Watching the Water We saw the Festival of Sails advertised in the paper. At Easter they run a sailing race from Brisbane to Gladstone, further up the Queensland Coast. The boats depart from Shorncliffe and at Redcliffe, a little further North but still on Moreton Bay, they sail round the headland on a beam (that's a sailing term, not a new method of propulsion) past Sutton's Beach where they hold a festival to cash in on, erm, celebrate the event.

So we decided to go up there and have a look. The weather was bright and sunny and actually pretty hot considering it's now Autumn and the past few days have been ropy to say the most.

We were on the road to Redcliffe when the radio announced to us that the starter pistol - or horn, more likely - had gone off and the ships were underway.

Predictably enough, parking was a nightmare, but eventually we found a little spot on a secluded side street not too far from the waterfront and walked at the snail-like pace of the eternally interested towards the beach, where we embarked upon an epic toddle up the boardwalk.

Pretty soon the first sails became apparent, gliding along about half a mile offshore, and as time passed a legion of boats sailed past. And that was that.

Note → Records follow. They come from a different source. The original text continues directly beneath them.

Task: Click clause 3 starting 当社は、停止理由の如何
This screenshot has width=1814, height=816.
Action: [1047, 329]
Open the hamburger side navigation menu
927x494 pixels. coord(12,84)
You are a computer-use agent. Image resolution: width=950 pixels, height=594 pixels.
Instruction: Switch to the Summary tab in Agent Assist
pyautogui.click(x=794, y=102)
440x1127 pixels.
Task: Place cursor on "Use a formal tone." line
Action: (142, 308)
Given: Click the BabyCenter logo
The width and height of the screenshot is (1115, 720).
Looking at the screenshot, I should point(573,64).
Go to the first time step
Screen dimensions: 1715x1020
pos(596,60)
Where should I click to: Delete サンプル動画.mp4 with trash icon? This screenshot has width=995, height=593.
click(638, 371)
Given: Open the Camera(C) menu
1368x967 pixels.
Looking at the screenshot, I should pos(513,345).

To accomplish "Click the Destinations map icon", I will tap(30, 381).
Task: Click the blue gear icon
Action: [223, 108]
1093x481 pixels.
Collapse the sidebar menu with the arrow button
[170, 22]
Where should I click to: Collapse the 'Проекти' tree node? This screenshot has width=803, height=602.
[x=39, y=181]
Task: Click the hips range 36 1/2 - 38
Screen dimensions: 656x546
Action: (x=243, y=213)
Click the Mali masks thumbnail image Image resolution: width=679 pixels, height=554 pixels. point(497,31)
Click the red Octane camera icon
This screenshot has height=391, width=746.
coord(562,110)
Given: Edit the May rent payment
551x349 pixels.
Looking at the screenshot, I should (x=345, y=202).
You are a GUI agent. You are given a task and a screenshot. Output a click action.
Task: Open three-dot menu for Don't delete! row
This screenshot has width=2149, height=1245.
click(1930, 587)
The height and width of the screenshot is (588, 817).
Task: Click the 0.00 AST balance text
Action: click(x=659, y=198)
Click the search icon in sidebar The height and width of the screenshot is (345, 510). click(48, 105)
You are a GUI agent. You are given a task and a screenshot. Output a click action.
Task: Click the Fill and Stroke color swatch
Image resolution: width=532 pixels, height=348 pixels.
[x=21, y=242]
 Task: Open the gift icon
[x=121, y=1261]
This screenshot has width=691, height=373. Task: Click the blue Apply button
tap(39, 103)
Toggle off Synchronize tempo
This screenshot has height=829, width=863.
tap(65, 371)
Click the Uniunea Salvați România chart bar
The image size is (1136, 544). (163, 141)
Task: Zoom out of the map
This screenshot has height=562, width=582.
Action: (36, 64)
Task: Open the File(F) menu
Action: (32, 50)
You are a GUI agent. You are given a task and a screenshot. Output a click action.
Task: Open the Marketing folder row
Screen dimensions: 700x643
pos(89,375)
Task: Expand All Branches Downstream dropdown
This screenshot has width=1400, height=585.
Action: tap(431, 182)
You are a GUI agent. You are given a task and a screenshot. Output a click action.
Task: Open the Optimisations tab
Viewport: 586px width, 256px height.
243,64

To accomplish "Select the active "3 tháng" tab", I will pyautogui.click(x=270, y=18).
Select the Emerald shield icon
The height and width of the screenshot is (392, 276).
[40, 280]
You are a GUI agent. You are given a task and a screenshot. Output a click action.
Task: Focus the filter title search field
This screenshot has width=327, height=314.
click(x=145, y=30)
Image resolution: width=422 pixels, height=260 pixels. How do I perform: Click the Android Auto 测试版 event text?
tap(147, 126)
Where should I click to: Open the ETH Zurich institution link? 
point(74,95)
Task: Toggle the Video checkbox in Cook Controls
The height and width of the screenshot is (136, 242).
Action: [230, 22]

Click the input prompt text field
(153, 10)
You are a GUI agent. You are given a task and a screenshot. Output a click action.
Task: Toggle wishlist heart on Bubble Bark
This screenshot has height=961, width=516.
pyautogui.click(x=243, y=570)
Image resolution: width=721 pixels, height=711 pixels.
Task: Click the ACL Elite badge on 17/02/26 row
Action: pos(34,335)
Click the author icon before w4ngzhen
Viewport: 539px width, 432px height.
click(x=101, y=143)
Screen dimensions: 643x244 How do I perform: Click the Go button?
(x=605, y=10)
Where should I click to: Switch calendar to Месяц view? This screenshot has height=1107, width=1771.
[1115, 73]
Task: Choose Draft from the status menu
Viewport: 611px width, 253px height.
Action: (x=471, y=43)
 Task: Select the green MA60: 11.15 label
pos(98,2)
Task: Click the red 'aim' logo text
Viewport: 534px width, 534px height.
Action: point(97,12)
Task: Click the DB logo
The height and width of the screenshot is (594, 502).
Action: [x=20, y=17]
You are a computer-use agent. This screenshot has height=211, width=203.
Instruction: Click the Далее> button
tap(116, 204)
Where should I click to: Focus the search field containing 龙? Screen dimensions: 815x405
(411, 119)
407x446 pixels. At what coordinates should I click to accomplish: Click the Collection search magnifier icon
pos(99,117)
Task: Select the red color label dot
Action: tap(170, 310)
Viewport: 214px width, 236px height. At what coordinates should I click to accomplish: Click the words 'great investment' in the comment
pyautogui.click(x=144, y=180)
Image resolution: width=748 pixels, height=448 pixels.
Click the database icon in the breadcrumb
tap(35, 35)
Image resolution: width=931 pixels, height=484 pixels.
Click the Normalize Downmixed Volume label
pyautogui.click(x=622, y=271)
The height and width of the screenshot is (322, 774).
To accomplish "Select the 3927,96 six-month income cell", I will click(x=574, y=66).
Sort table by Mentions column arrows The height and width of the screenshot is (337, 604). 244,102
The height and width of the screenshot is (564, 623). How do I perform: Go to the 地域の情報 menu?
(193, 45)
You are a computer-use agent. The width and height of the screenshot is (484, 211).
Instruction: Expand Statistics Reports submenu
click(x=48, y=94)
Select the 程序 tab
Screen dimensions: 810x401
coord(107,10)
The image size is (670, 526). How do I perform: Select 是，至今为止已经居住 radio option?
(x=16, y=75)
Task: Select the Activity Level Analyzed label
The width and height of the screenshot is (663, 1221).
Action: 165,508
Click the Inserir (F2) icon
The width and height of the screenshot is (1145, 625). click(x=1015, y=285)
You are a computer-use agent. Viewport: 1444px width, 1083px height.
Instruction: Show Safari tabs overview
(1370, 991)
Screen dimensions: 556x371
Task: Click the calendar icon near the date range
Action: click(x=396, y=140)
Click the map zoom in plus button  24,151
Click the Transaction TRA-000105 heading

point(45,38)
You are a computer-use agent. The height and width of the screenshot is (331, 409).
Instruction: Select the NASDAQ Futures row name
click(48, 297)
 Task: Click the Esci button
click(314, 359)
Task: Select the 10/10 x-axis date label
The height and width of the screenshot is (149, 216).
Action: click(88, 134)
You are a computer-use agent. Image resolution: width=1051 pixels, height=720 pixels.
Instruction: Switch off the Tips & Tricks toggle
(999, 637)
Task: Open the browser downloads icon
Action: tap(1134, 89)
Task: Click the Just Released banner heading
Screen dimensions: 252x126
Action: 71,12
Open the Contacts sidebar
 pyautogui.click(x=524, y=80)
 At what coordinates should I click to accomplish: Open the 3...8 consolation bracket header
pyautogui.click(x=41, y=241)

It took us about on hour to get up the boardwalk to the heart of the action where there was an arts-and-crafts market of reasonably epic proportions. We stopped off at a playground for a while and generally browsed around before we started to get tired (partly from the sun) and hungry and had to go in search of ice cream.

We procured phenominally expensive ice cream from a chip shop so it seemed rude not to wash it down with chips, so we did.

Then, increasingly irritatedly, we attempted to coax, cajole and finally bully Eloise to get her skinny white ass back to the car so we could go home and fall asleep.

Which Nicole did, blown away as she was by her red shoulders and neck, having caught the sun a bit too much.

However the sensibly-behatted amongst us soon recovered our joie de vivre and took the dogs out walking to the brook as the afternoon sun cooled and gave way to evening.